I also remember the third grade vividly as the year we seemed to do nothing but conjugate verbs and memorize multiplication tables - sans calculators, of course! and we probably got a good start with fractions that year, too. There were no ubiquitous calculators in 1964-65, nor were there spell-checking and grammar-checking word processing programs; we had to learn the principles of both arithmetic and grammar in our own little heads.

We also learned Civics - the value of responsible American and community citizenship. Along with the Pledge to the Flag every morning, we learned to treat that symbol of American liberty with respect - how to honor it from saluting it to retiring it.

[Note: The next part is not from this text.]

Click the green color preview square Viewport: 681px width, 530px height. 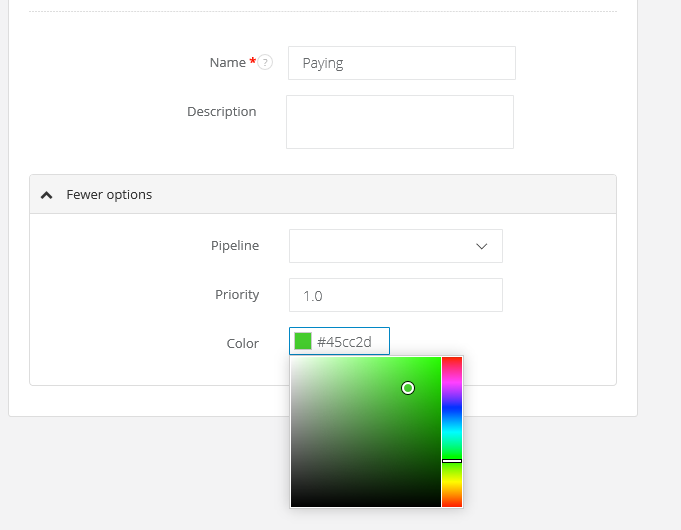pyautogui.click(x=303, y=342)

Somewhere in the mid-1960s, Mrs. O'Haire, that famous atheist, began her campaign to remove prayer from the public schools, and about the same time, governance for our schools was transferred to the County and State levels. Mrs. Pullen's rigorous morning devotionals were pronounced "Un-Constitutional." Grammar became an outmoded and unnecessary exercise, Civics was replaced with a succession of increasingly watered-down "heritage" courses, Math became largely a matter of preference... and somewhere along the line the Latin classes I'd heard people proudly brag of hating (even while they would show off by declaiming Virgil) also disappeared from the curriculum.

Discipline also began to change. At Aberdeen school, paddling was allowed, and standing in silent, straight lines in the hallway as we processed from our classes to another class, the library or the cafeteria was required. When a local bully made noises on the school playground and in the underpass under U.S. 1, parents informed the principle with the solid expectation that the bully would be dealt with - and he was.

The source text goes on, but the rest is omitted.